富士見パノラマのレストランで昼食前に資源循環の仕組みを教わる都市部の子たち。堆肥になる紙コップが一人ひとりに用意された
一般社団法人・富士見パノラマリゾート(長野県富士見町)は27日、スキー場内の落ち葉やレストランの食品残渣などで堆肥を作り、自社農園や山野草公園で活用する環境配慮型プロジェクトを本格始動させると発表した。施設から出る生ごみを捨てず土にかえし、循環堆肥で育てた作物を食事メニューで使ったり、山野草の保全活動で役立てたりする取り組み。資源循環の促進で自社や地域の付加価値を高め、選ばれ続ける観光地を目指す。
八ケ岳地域で循環型社会構築を目指す地域商社「FOOD AGRI NEXT LAB」(山梨県北杜市)と連携し、今年度は助走期間と位置付け、収集した落ち葉をラボの堆肥場に持ち込んで職員が堆肥づくりを体験した。植物由来の生分解性樹脂を使用する三菱ケミカルの紙コップを導入し、施設で出る食品残渣とともに使用済み紙コップも堆肥にする計画だ。
堆肥場は自社で用意し、町内で資源循環を完結する仕組みにする。入笠山山麓の”恵み”でもある落ち葉は1シーズンで10トン以上を収集できる見込みという。
自社農園では特産の赤いルバーブなどを育てており、循環堆肥で育てた作物を食事メニューや加工商品で取り入れていく。ゴンドラ山頂駅の周辺に広がる山野草公園でも活用。落ち葉の収集や堆肥場見学、食事などをセットにした教育旅行・体験プログラムも柱にする考えで、27日はラボの八木橋晃代表が来訪し、町の友好都市・川崎市など都市部の子どもたちに富士見パノラマが取り組む資源循環について解説した。

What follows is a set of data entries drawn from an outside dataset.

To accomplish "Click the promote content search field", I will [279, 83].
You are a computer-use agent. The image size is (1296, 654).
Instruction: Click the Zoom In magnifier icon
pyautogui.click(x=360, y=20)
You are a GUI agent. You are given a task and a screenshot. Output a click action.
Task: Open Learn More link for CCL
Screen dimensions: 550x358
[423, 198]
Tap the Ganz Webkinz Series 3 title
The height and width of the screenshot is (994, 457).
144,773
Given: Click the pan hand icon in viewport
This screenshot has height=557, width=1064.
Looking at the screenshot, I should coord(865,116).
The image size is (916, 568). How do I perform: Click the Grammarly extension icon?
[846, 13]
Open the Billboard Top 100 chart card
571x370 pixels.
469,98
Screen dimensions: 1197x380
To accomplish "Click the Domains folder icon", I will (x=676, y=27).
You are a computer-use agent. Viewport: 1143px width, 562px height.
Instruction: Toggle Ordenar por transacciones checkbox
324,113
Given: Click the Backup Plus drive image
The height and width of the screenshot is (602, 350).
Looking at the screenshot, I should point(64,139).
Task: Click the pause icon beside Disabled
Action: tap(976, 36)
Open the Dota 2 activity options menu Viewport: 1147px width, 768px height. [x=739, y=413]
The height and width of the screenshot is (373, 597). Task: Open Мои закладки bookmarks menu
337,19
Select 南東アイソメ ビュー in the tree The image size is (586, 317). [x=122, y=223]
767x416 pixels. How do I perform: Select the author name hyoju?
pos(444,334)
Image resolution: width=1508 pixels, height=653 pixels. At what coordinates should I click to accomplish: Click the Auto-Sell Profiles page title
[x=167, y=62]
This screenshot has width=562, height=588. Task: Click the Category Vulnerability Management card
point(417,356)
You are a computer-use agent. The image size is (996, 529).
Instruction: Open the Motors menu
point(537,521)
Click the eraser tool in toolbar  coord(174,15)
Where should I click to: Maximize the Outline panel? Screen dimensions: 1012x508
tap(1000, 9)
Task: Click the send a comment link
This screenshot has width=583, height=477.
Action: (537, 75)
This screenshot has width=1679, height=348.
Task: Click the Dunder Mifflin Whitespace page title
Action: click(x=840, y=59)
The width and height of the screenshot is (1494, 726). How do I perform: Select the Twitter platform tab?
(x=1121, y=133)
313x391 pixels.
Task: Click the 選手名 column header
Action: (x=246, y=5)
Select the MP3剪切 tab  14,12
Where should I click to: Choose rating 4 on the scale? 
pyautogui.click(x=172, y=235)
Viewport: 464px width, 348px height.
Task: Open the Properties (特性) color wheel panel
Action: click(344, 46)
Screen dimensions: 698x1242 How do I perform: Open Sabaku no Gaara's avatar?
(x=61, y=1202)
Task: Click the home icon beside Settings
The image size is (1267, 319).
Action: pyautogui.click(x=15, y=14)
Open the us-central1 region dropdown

スキー場がある西山地域の他の事業者とも連携する活動に発展させ、ゆくゆくは町全体に広げたい考えでいる。雨宮和彦常務理事は「スキー人口の減少やエネルギー価格の高騰など、さまざまな課題や社会変化に対応できる基盤づくりが必要。プロジェクトは今後も選ばれる観光地への第一歩になる。企業価値をより高め、地域活性化にも貢献したい」と話している。